I shake my head. He never opened his soul enough for me to peek inside.
“What about some boyfriend in college? Maybe a lover who was really special?”
Again, I shake my head. It’s a connection that’s failed me, one I innately knew existed but never experienced with a lover, in or out of bed.
By now, it’s Ymaldowyn who’s shaking her head. “You mean to tell me you’ve never seen the eyes flash like that? Ever? Not with any of the men you’ve loved? Not even in the most passionate moments?”
She turns to Mary. “And this is the first time you’ve seen it?”
Mary nods, still trying to absorb it all. Her husband is
not the first long-term relationship in her life or even the first passionate one.
“I don’t believe this,” Ymaldowyn murmurs. “I mean, you are both very sensual women and neither of you have seen this before.”
“No.” Then I bite my lip and confess I’ve seen some- thing that might be what she means. But it wasn’t with a lover and I haven’t seen the man since. Yet it disturbed me enough that I’ll never forget what I saw. I just was not sure of what I was seeing, and it was too easy to find excuses for what it was and imagine I hadn’t really seen it. Maybe a trick of light in the late afternoon. Maybe something I was drinking. Maybe I was simply too tired or needed my eyes checked. It was too freaky- weird for me to accept as ordinary, exactly as Mary was doing now in bringing up the subject of flashing eyes to Ymaldowyn and me.
It happened almost two months ago, at a party over Memorial Day weekend. I sat on the patio with a couple of friends and several strangers and tried not to spill a wine spritzer on my no-fluffy-bunnies T-shirt. I’d been nursing my cup for at least an hour and didn’t consider myself under the influence of alcohol, but I was definitely relaxed and happy. I’d propped my bare feet up on another chair and leaned back to talk with Jeaneen, who was sitting closest to me.
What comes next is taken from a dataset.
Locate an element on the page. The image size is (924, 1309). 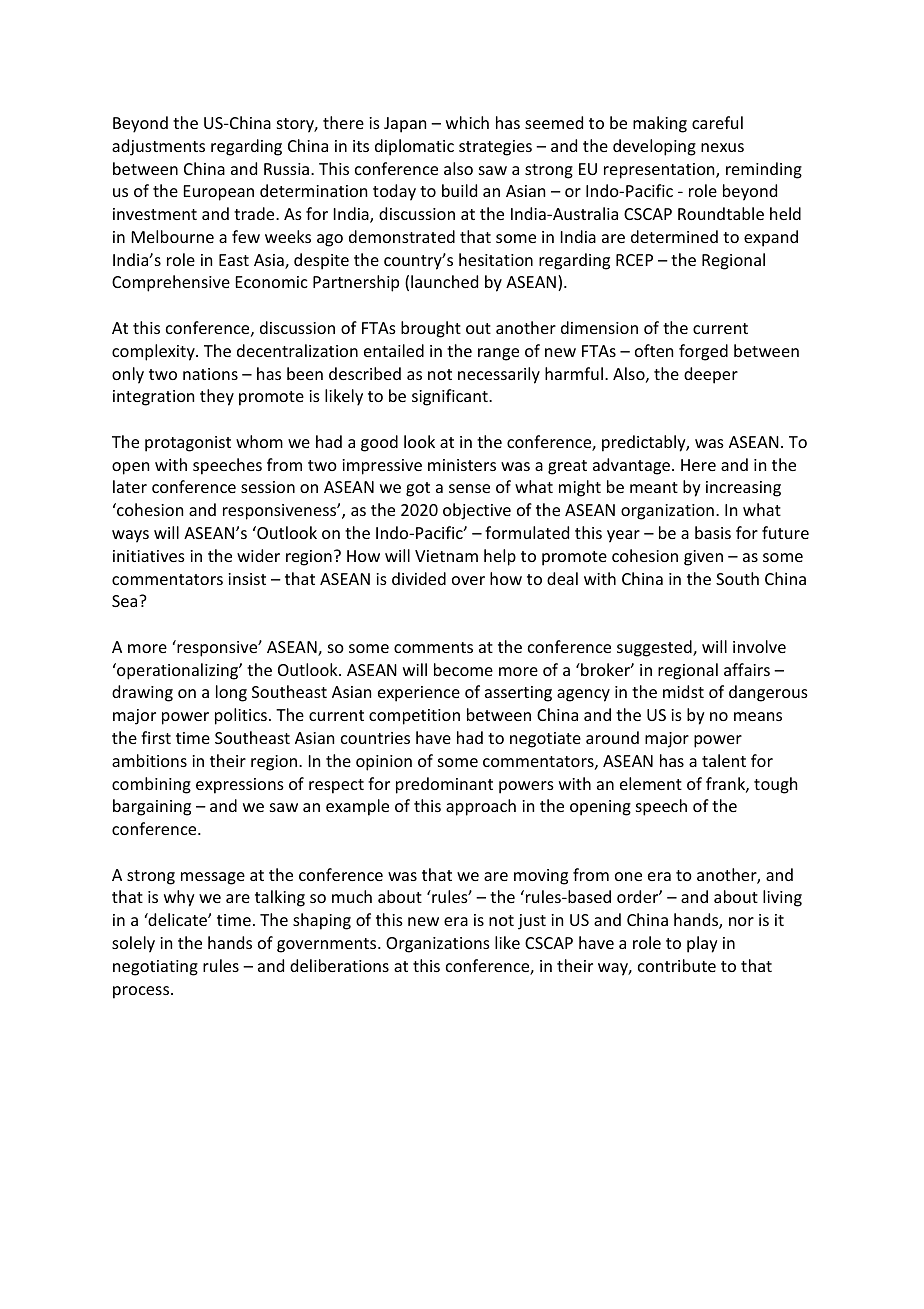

One of the men at the party took a quick dip in the pool and then joined us on the patio, water still dripping from his hair. He didn’t sit near us. He chose a spot 20 feet away and leaned against the wall, a little tired, a little sad, a little wistful. We said hello, and as he sat there, he turned just his head to look at us. Jeaneen was speaking, but he wasn’t looking directly at her but beyond her. His gaze caught mine, just for a split second, as we acknowledged each other.
In that split second, his eyes morphed, his pupils dilating and lengthening into slits of light against a background of the oddest aqua/emerald-green. His eyes seemed to glow for a moment, like something alien or maybe even reptilian. The color was so intense that it seemed I was looking at a black and white picture with spots of color painting only his eyes.
It unnerved me. Unable to bear the brightness of the aqua/emerald-green, I glanced away. Someone else joined us on the patio and when I looked up again, his eyes had returned to their normal color.
I’m still not sure of what I saw, though Ymaldowyn and Mary’s experiences hint to me that it’s an experience that’s not completely unheard of. Maybe it was his soul he was showing me. Maybe he trusted me enough to let me see it.
But at the time, I had the sense of Deity staring back at me through his eyes.